DEAR MISS SCARLETT,—My brother is back in England and so anxious to meet you again. I know you’re playing near town at present. Couldn’t you possibly come down next Sunday morning and stay till Monday? It would give us the greatest pleasure.
Yours sincerely,
STELLA PRESCOTT-MERIVALE.
“Never,” Sylvia cried, tearing the letter into small pieces. “Ah no! That, never, never!”
She left her rooms, and went to Mulberry Cottage. The caretaker fluttered round her to show her sense of Sylvia’s importance as her new mistress. Was there nothing that she could do? Was there nothing that she could get?

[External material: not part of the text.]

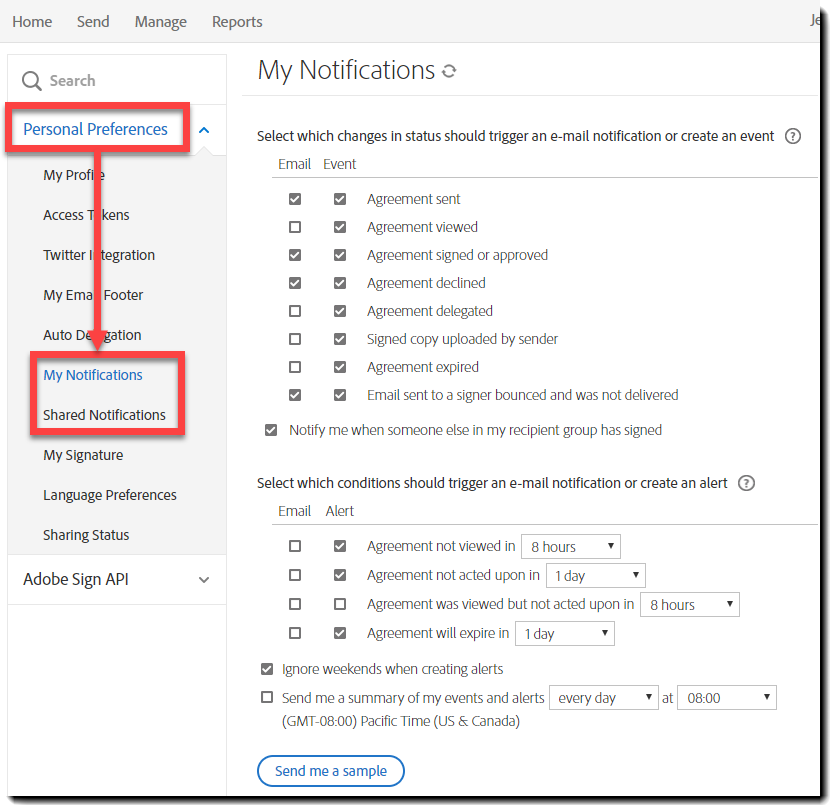This screenshot has width=830, height=805.
Task: Switch to the Reports tab
Action: pos(237,21)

Sylvia sat on the seat under the mulberry-tree in the still morning sunlight of May. It was impossible to think, impossible to plan, impossible, impossible. The ideas in her brain went slowly round and round. Nothing would stop them. Round and round they went, getting every moment more mixed up with one another. But gradually from the confusion one idea emerged, sharp, strong, insistent—she must leave England. The moment this idea had stated itself, Sylvia could think of nothing but the swiftness and secrecy of her departure. She felt that if one person should ever fling a glance of sympathy or condolence or pity or even of mild affection, she should kill herself to set free her outraged soul. She made no plans for the future. She had no reproaches for Arthur. She had nothing but the urgency of flight as from the Furies themselves. Quickly she went back to her rooms and packed. All her big luggage she took to Mulberry Cottage and placed with the caretaker. She sent a sum of money to the solicitors and asked them to pay the woman until she came back.
At the last moment, in searching through her trunks, she found the yellow shawl that was wrapped round her few treasures of ancestry. She was going to leave it behind, but on second thought she packed it in the only trunk she took with her. She was going back perhaps to the life of which these treasures were the only solid pledge.
“This time, yes, I’m off with the raggle-taggle gipsies in deadly earnest. Charing Cross,” she told the taxi-driver.